Dr. Russell R. Pate, Ph.D.

Exercise Psychology

University of South Carolina

Fitness Food Fun Feelings

Q:  How much physical activity should my child get each day?

Q:  Why is it important for kids to be physically active?

Q:  What can I do to encourage my children to be more physically active?

Q:  My children don't want to join a sports team or organized classes such as dance or gymnastics. How else can they get enough physical activity?

Q:  My kids hate the idea of "exercise." How can I change their attitude and get them to be more physically active?

Q:  My kids' schedules are jam-packed with school, homework and after-school activities. How can we squeeze physical activity into an already overcrowded schedule?

Q:  What are some physical activity ideas for my kids that don't cost a lot?

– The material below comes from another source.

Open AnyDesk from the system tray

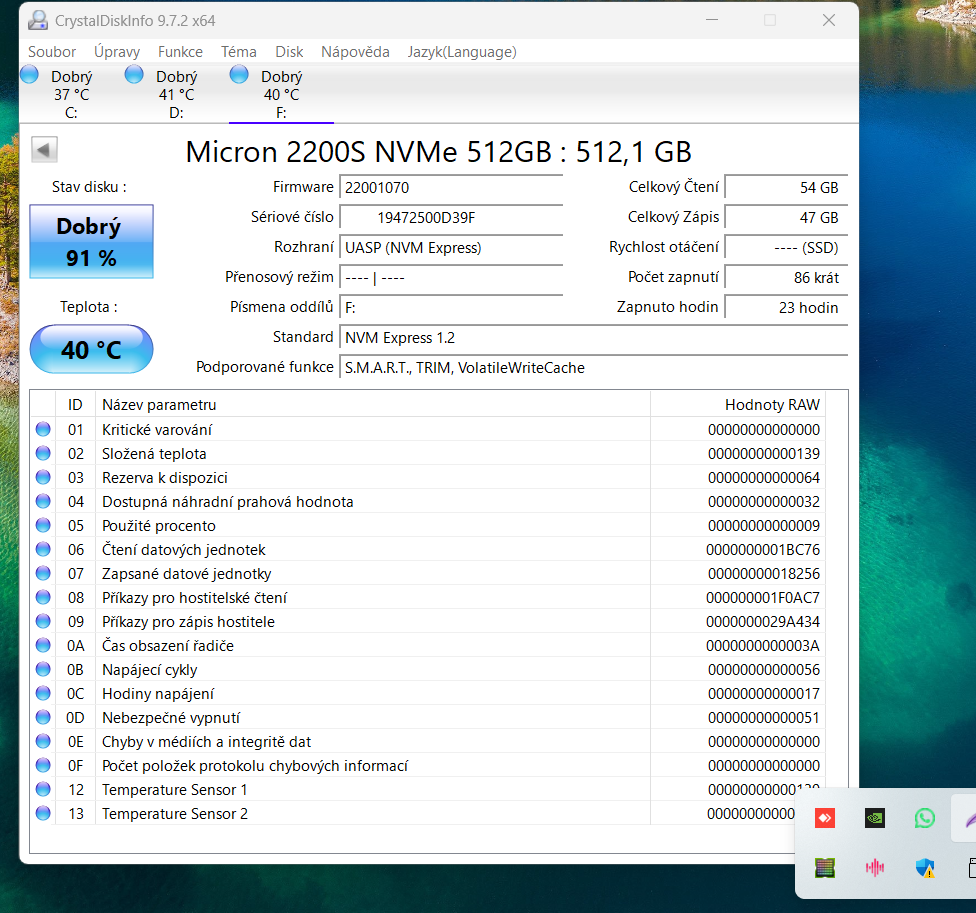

Q: How much physical activity should my child get each day?

A:  

For good health, children need at least 60 minutes of physical activity most days of the week but ideally, every day. This total can include a variety of activities such as participating in sports, dance or martial arts classes, biking, running, swimming, walking and even "active chores" such as raking leaves, vacuuming and dusting. In addition, for healthy muscles and bones, kids should participate in strengthening exercises twice each week. These activities include push-ups, pull-ups, gymnastics or playing on a jungle gym or other playground equipment.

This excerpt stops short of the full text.